産休は妊娠中の女性なら誰でも取得できるのか?と言えば、残念ながらそうではありません。産休制度は、企業で働く会社員(労働者)の労働条件を定めた法律のため、個人事業主であるフリーランスの女性には適用されないのです。出産を間近に控えたとしても、業務委託契約をしている企業に産休を請求する事はできないのです。
では、業務委託で働くフリーランスの女性が産休を取りたい場合にはどうすれば良いのでしょうか。労働基準法で定められた産休や育休は適用しないので、「業務委託契約を解除して休業」する事になります。妊娠をして出産する予定ができたら、身体に負担をかけないように休業する時期を検討しておきましょう。
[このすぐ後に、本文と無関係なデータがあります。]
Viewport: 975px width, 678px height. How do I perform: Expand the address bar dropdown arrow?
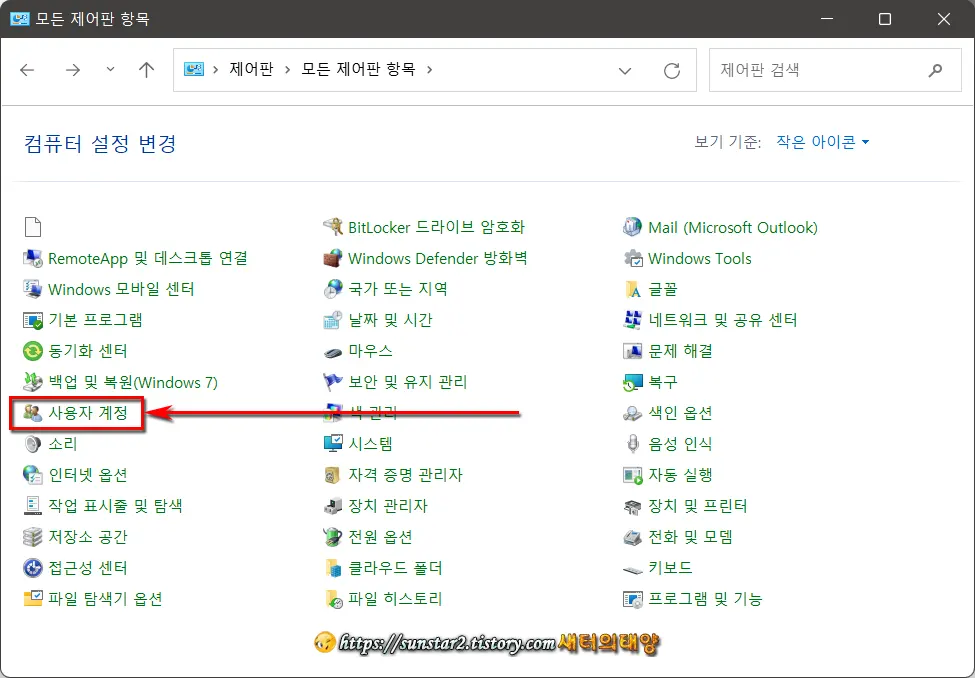(625, 70)
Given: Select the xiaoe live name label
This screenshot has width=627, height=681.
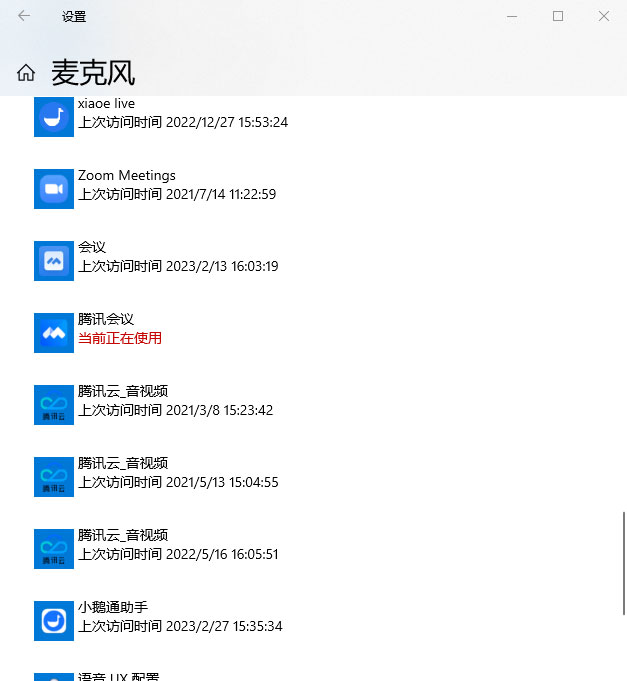Looking at the screenshot, I should pyautogui.click(x=106, y=104).
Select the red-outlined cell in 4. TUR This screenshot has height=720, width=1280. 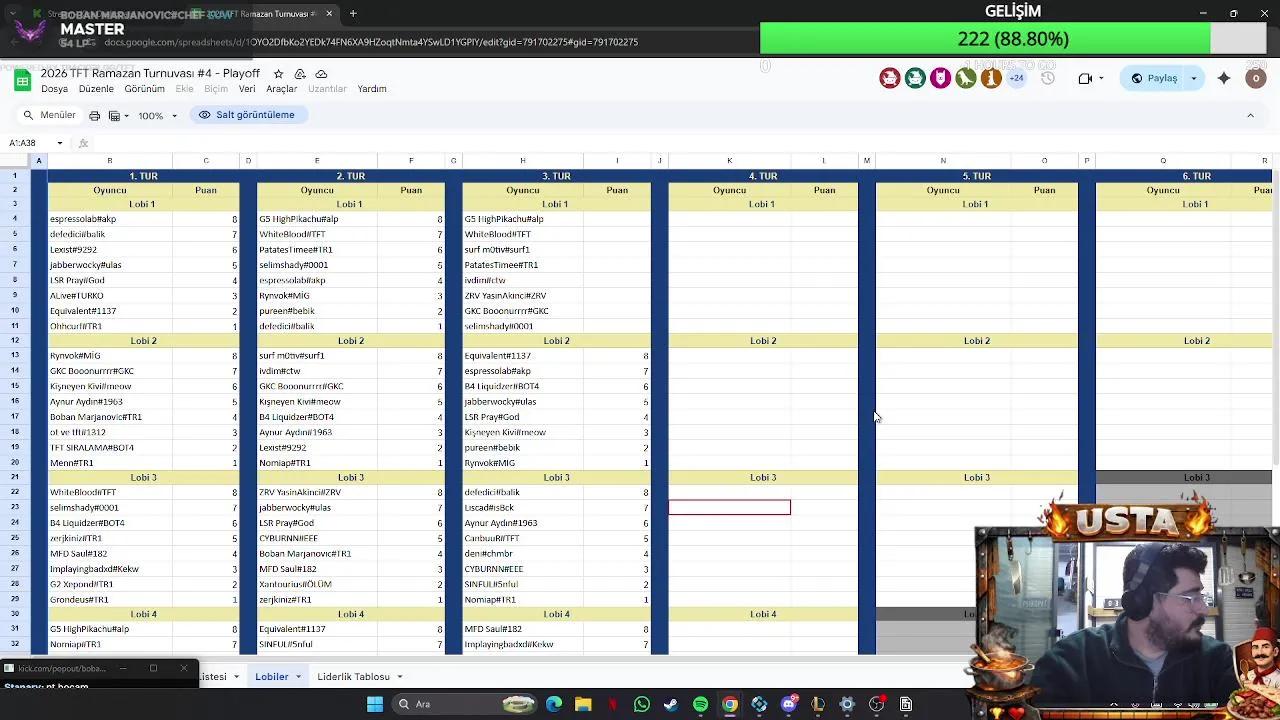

妊娠・出産を望んでいるフリーランスの女性が注意すべきこと
出来るだけ仕事を続けていたい!と考えているけど、結婚して子供も欲しいと思う人も多いのではないでしょうか。妊娠や出産を望んでいる人であれば、いつ子供を授かってもおかしくないのかもしれません。そのようなフリーランスの女性が注意すべき事があるので、業務契約中に妊娠する可能性がある人は参考にしてみて下さい。
近い将来に妊娠を望んでいる場合は契約時に伝える
社会人として当たり前のことではありますが、注意したいのが報告の時期。妊娠が発覚し、体調も優れないからといって「今すぐ辞めます!」などと、急な報告となるのは避けたいところです。突然、業務委託契約を解除する事になれば契約先に迷惑をかけてしまいます。業務が中途半端になってしまうようでは、トラブルになりかねません。
業務委託契約をして働いている場合には、休業した後に同じ企業と再契約できるとは限らないという事を覚えておきましょう。契約先とトラブルになってしまえば、再契約は出来なくなると考えておいた方が良いかもしれません。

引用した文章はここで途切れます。